El último acto encuentra a Peer regresando a Noruega.
El barco atraviesa aguas procelosas y uno de los pasajeros le propone que, en caso de que se ahogue, le ceda su cadáver para estudiarlo. El barco zozobra pero Peer logra llegar salvo a tierra.
En su pueblo se cuentan historias sobre Peer Gynt pero la gente no lo reconoce y lo dan por muerto, ahorcado en tierras extrañas.
En el bosque se topa con la casita en que Solveig aún lo espera y piensa que ese era su reino, que mientras recorría el mundo buscándolo, allí lo había tenido siempre.
Lo atormentan pensamientos de caminos no transitados, de elecciones mal hechas, de que pudo haberse equivocado. En eso pasa la muerte personificada como un fundidor, y lo emplaza para el día siguiente.

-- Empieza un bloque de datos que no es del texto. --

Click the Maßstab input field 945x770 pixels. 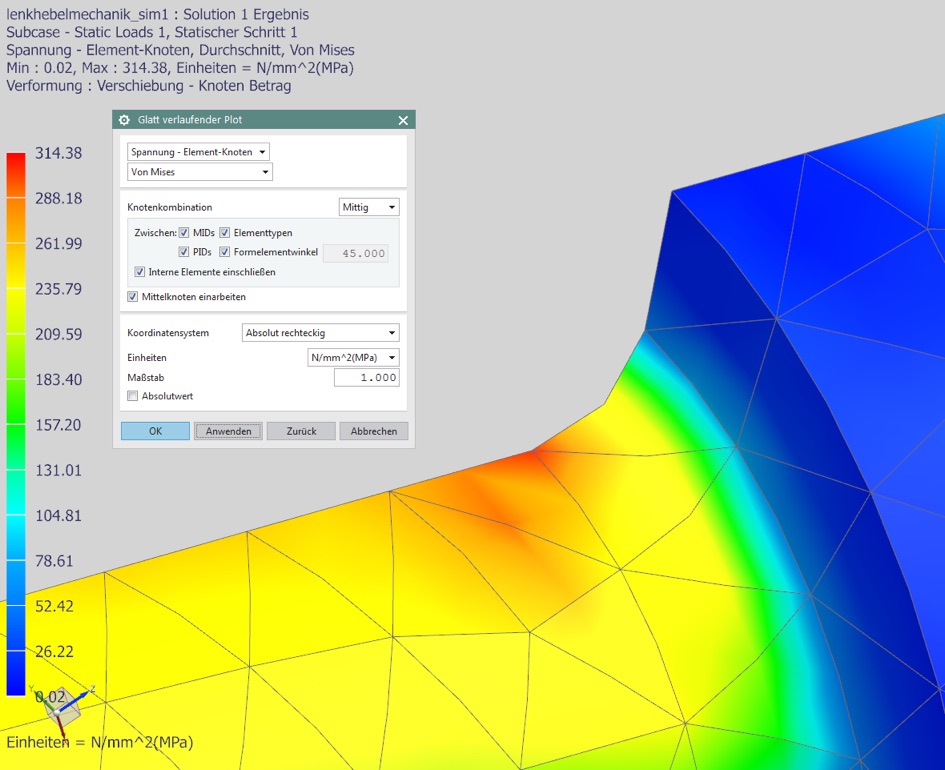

Una de esas prórrogas tan socorridas que ya encontramos en tantas obras, ¿verdad?
Se encuentra con el rey de las montañas (el viejo Dovre) a quien pide atestigüe ante el fundidor que se mantuvo fiel a su principio de ser él mismo, y el rey le hace ver que no ha sido así sino que ha seguido la doctrina de bastarse a sí mismo, de ser un egoísta. Que finalmente se había convertido en  duende a su pesar.
Se topará Peer con el diablo, flaco y con pezuñas en las patas, y le pedirá ciertas prebendas pero fracasa y el demonio lo destinará a las calderas por haber sido un tibio.
Como en el cuento de Cocteau, al enterarse de que el flaco está buscándolo a él, a Peer, intenta confundirlo para ganar algo de tiempo y postergar lo inevitable, y le dice que sabe que Peer Gynt está en el Cabo dispuesto a embarcarse.
(Lo de pedir más tiempo cuando la hora ha llegado es algo muy humano, que vimos ya en poemas -el Romance del enamorado y la muerte, y en películas El séptimo sello, de Ingmar Bergman-. Creo que es un llamado de atención, una invitación al carpe diem tan mentado y tan poco practicado, a tomar conciencia de nuestra finitud).
Finalmente Peer vuelve a casa de Solveig y muere en sus brazos cuando el fundidor -la muerte- aparece.